Ksenia Fadeyeva, the 28-year-old head of Navalny's Tomsk office who won a city council seat, put her success down to the opposition leader's voting strategy saying, "we really campaigned under the Navalny brand".

The result was "a big blow" to United Russia ahead of legislative elections of next year, she told AFP, and also disproved the myth that the opposition only has 2 or 3 percent support.

"But the work continues. No time to rest yet," she said.

In Russia's third-largest city of Novosibirsk, which Navalny also visited before the vote, his ally Sergei Boyko won a seat on the local council beating out a veteran Communist Party candidate.

United Russia lost 11 seats and their majority on the city council securing 22 places out of 50, with Navalny-backed candidates picking up five spots.

United Russia chairman Dmitry Medvedev, however, praised Sunday the party's electoral successes, saying that exit polls showed it was heading for victory.

Of 18 regions that voted for governors, 12 elected candidates from United Russia and the remainder chose figures aligned with traditionally Kremlin-friendly opposition parties.

Vote organizers said they held the ballot between Friday and Sunday to limit new coronavirus infections. But the opposition countered that the move was a ploy to make it easier for the results to be fabricated.

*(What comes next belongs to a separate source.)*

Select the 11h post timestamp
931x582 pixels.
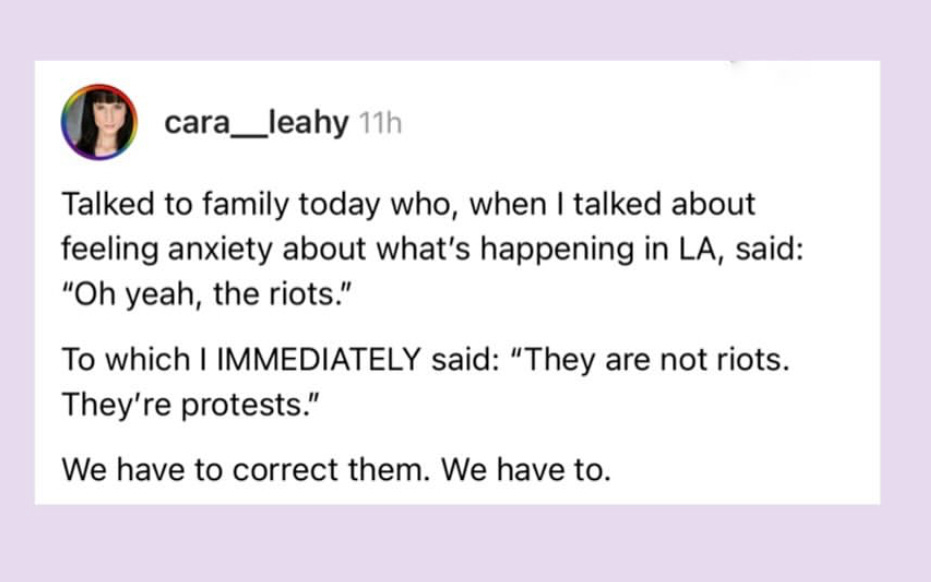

The independent election monitor group Golos said it had registered ballot stuffing complaints and received a "stream of reports" that observers were barred from viewing documents and submitting complaints, with conflicts sometimes ending in "fisticuffs".

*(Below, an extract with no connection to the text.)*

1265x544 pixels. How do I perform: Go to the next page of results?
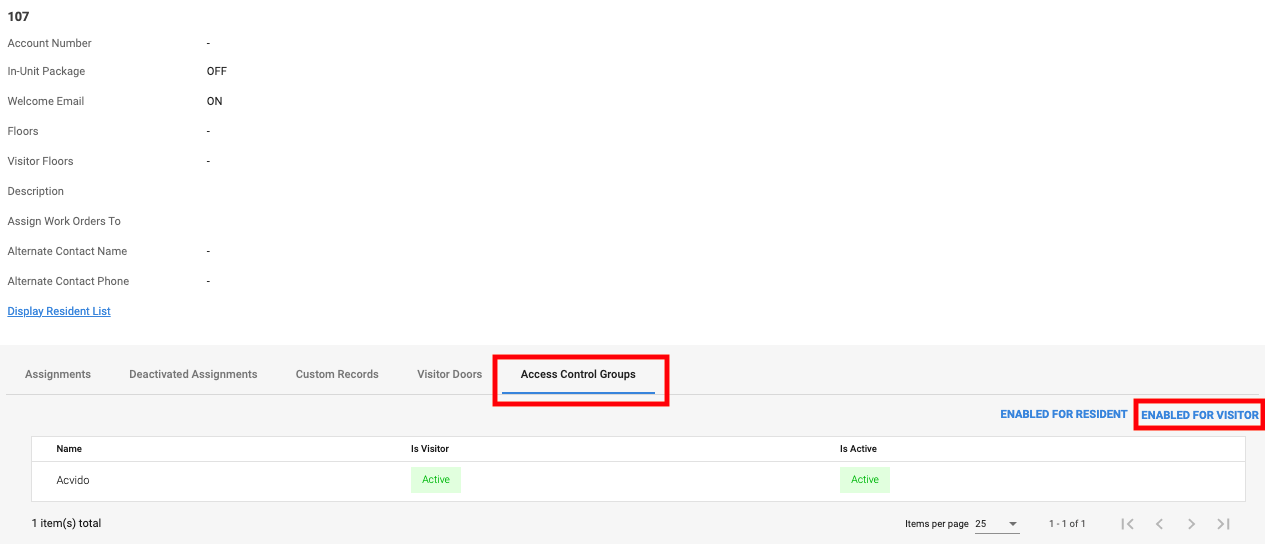point(1191,524)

Chairwoman of the Central Election Commission Ella Pamfilova however said Monday "there were no major violations" and that the vote had seen "fewer flaws than ever," according to the TASS news agency.

The European Union denounced the vote held in Crimea, which Russia annexed from Ukraine in 2014, saying it would not recognize "anybody elected in Russia-organized voting in the Crimean peninsula".